FISHTRAP HOLLOW, Miss.-The fall woods are not brilliant this year, but dry and brittle and going from green to brown and the ground without anticipated and spectacular color in-between. The coyotes are relentless. The predicted rain did not amount to four drops.
I am as blue as a Lucinda Williams song.
It is other things, not politics, that made me sad. Politics is like a bad movie playing in the next room, a comedy that isn't funny, droning on because I can't find the energy to get up and turn off the set. Politics is like the coyotes' howl; almost too surreal to matter till you are attacked.
And then I read my good friend Johnny Williams' new book, "Village People, Sketches of Auburn," and its wisdom and kind humor make me remember where I've always gone when times are sad. I seek refuge in a book. I find myself thankful for written words, which, if you choose well, never let you down. Johnny quotes William Butler Yeats: "Who could have foretold that the heart grows old?" And though that quote is in an essay deep in the book, it might have been the introduction. This is a book about people and things he knew as a youth but now, somehow, knows better.
Johnny grew up in Auburn. He went to Auburn University. He ran a print shop for a few years in Auburn after graduation. So a town so many of us mostly missed while immersed in the university side of things, Johnny saw. And when Johnny Williams sees something, he searches for meaning.

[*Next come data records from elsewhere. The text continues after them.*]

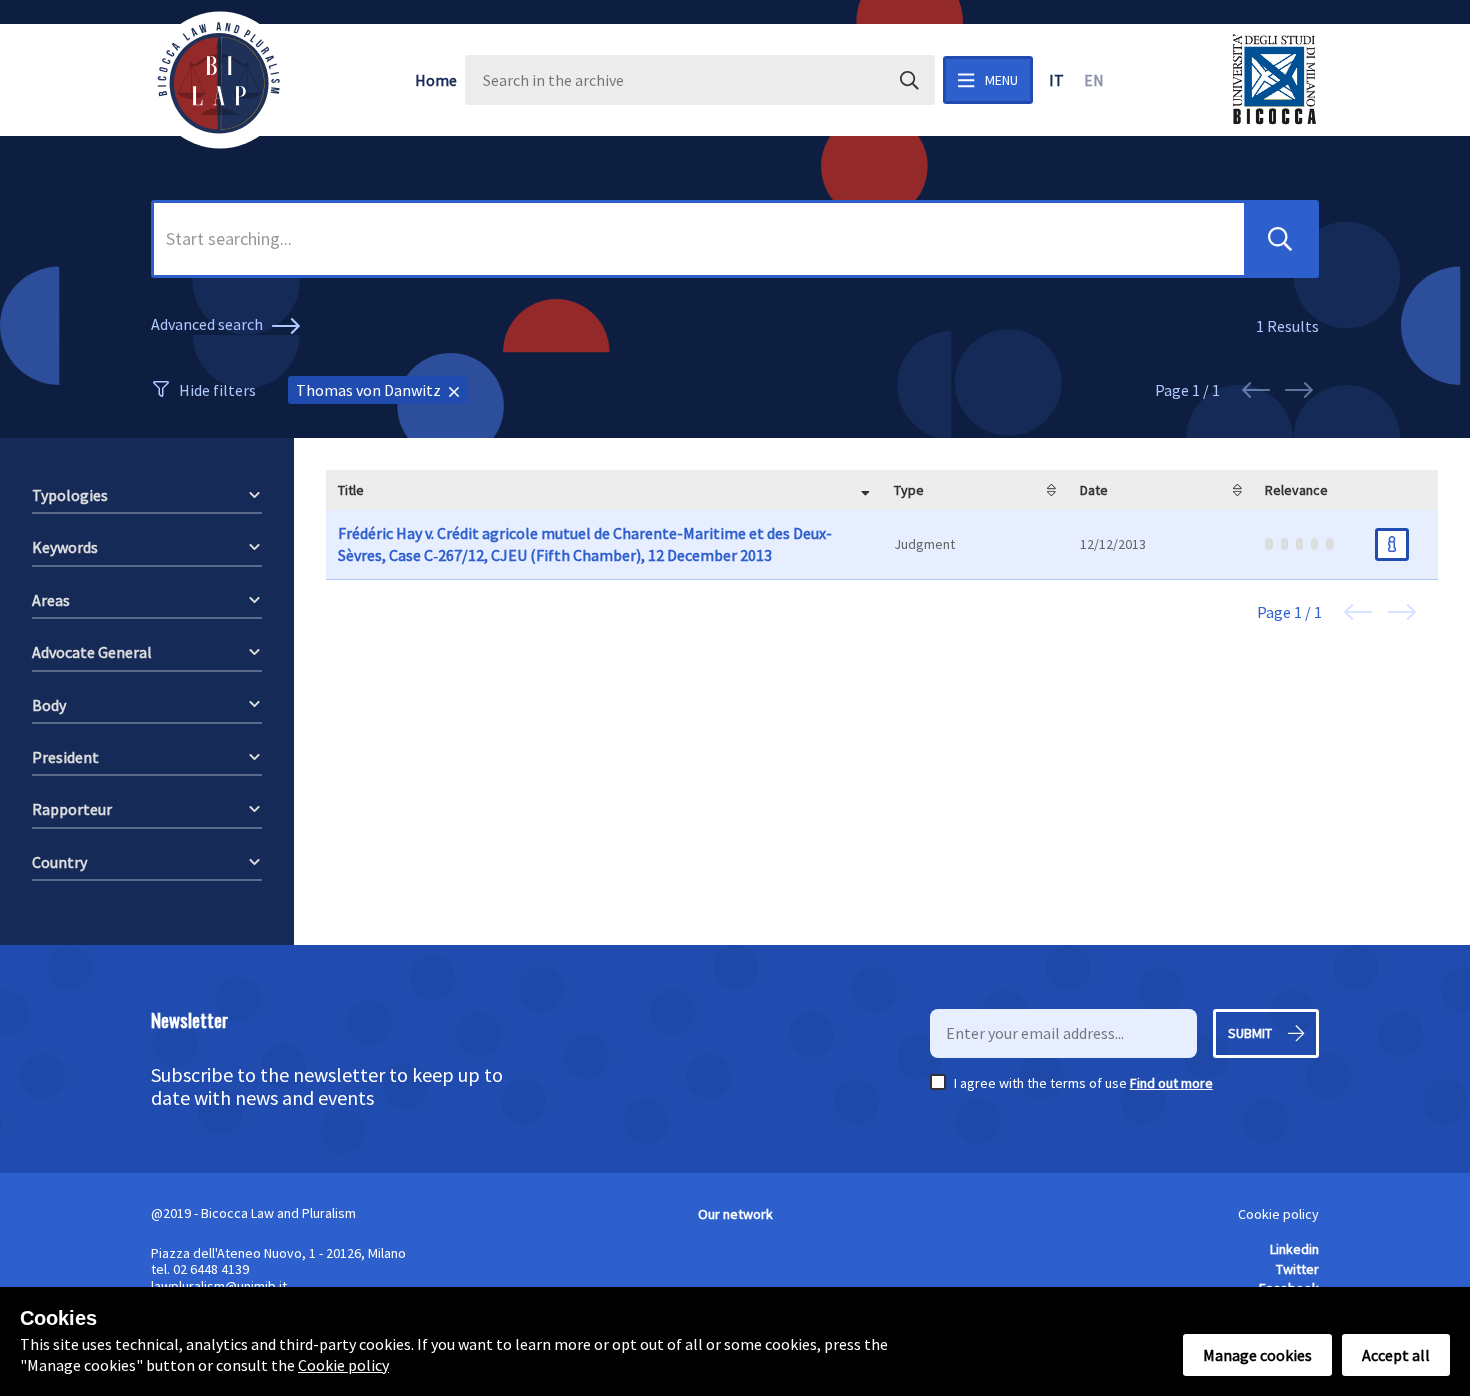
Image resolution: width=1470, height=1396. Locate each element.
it (1056, 80)
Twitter (1297, 1269)
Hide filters (217, 390)
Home (436, 80)
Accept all (1396, 1355)
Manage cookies (1257, 1355)
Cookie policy (1278, 1214)
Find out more (1171, 1083)
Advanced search (208, 324)
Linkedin (1294, 1249)
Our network (735, 1214)
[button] (1280, 239)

It doesn't matter, either, if Auburn is not your chosen football flavor, or if you've never passed through the town that would be typically small in characters and complexion but for its college core. Johnny hits the mother lode of richly distinct but universally understood personalities so that anybody can enjoy this book. Even folks from across the state and stadium-"the vile pompom-shaking roachnest," as he describes Alabama fans-would identify. If they read.
I most love the chapter called "My First Seven Teachers," when Johnny decides: "I think the fact that women were entrusted, or rather, left with, the responsibility of instilling the dominant cultural vision into our young proves that we are a more matriarchal society than we recognize. We intuitively gave this vital underpaid job to the best people to do it, and made men overpaid bureaucrats to get them out of the way. The best way to nullify something is to make it Important."
Of his first-grade teacher, he writes: "Mrs. Umbach was soft and plump, like a human cumulus cloud, pillowy but capable of spits of lightning."
There was a flamboyant dance instructor in Auburn for decades that even those of us oblivious to off-campus life knew about, or thought we knew about. He didn't drive, so you'd often see him sashaying on the side of the road from here to there, graceful and exotic with black Roy Orbison hair.
When Johnny was a printer, he printed Lynn Curtis' spring dance recital program. " and one day a big car drove up, and what might have been Little Richard arriving at a show, but was Lynn Curtis arriving at Village Printers, emerged from the back seat in a white ensemble with a shoulder bag "
Lynn Curtis was an integral part of Auburn, as accepted as the eagle, and makes you wonder, if you are inclined to thought, what has happened to acceptance of our differences, not to mention strong women, since.